» **Passage to read**
--- Start ---

Case study 1 – substantial negative equity *
  I have a secure job earning €60,000 a year and I have a mortgage of €400,000 on a house worth €200,000. I have a defined contribution pension fund worth €70,000. My employer has announced a voluntary redundancy scheme. 

  In the run up to the debt settlement scheme, I should make the maximum possible contributions to my pension fund as these will be excluded.

  I take advantage of the voluntary redundancy scheme and enrol in college for 3 years. I fritter the redundancy money or put it in someone else’s name.

  I apply to my mortgage provider for a payment holiday. 

  I run up €30,000 on a variety of credit cards. 

  The above scheme would allow me to sell my home as part of the scheme and effectively write off all my debts as I would have no income while in college. I would come out of college after three years with a  clean credit record, a decent pension fund, better qualifications and no negative equity to worry about. 

  A responsible borrower on the other hand would retain their job and would struggle indefinitely with negative equity. 

*Case study 2 – substantial positive equity *
  I have positive equity in my home – a €200,000 mortgage on a €400,000 house. I am on a salary of €60,000. I have an investment property which I can’t let which is in negative equity of €100,000.

  I take advantage of a voluntary redundancy scheme and use the proceeds to pay off my home mortgage. I go back to college and run up more debts. I apply for the debt settlement scheme and write off the debt on my investment property. I come out the other end with better qualifications, a small mortgage and a clean credit record. 

  A responsible borrower would use the redundancy payment to pay down their mortgage on the investment property.


----------

--- End ---

» **Problems and tasks**
a) Please summarize the debt settlement case studies above in two sentences.
b) In the second of the debt settlement case studies above, what does the borrower do with the voluntary redundancy proceeds?

» **Information provided**
--- Start ---

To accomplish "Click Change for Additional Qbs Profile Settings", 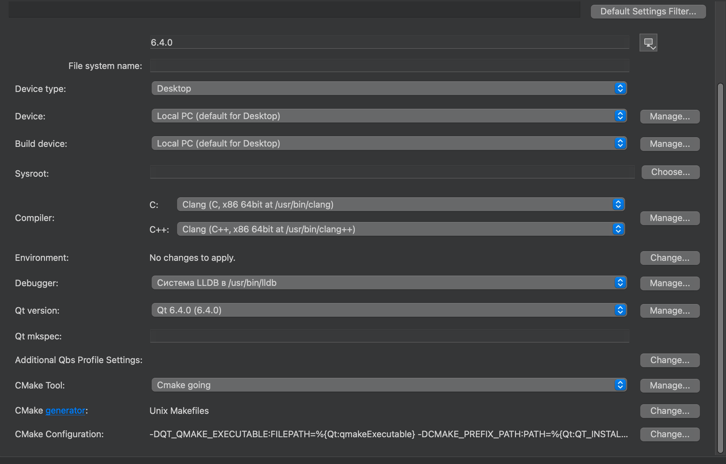I will tap(669, 360).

--- End ---

» **Outputs by task**
a) In the first case study, a borrower with a €400,000 mortgage on a €200,000 house takes voluntary redundancy, enrolls in college, maximizes pension contributions, and runs up credit card debt so that the debt settlement scheme lets them sell the home and write off all debts. In the second, a borrower with positive equity uses redundancy money to pay off the home mortgage and then uses the scheme to write off the debt on an investment property in negative equity, whereas a responsible borrower in either case would be left struggling with or paying down their debt.

b) The borrower uses them to pay off the home mortgage.